### Records drawn from a dataset
+-------+
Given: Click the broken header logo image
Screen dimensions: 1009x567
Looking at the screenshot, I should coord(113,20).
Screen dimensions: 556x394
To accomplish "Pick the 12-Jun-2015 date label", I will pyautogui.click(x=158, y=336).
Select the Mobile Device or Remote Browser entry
+-------+
### What to do
Set down all of the lines above without altering a word.

### Exercise output
Given: Click the broken header logo image
Screen dimensions: 1009x567
Looking at the screenshot, I should coord(113,20).
Screen dimensions: 556x394
To accomplish "Pick the 12-Jun-2015 date label", I will pyautogui.click(x=158, y=336).
Select the Mobile Device or Remote Browser entry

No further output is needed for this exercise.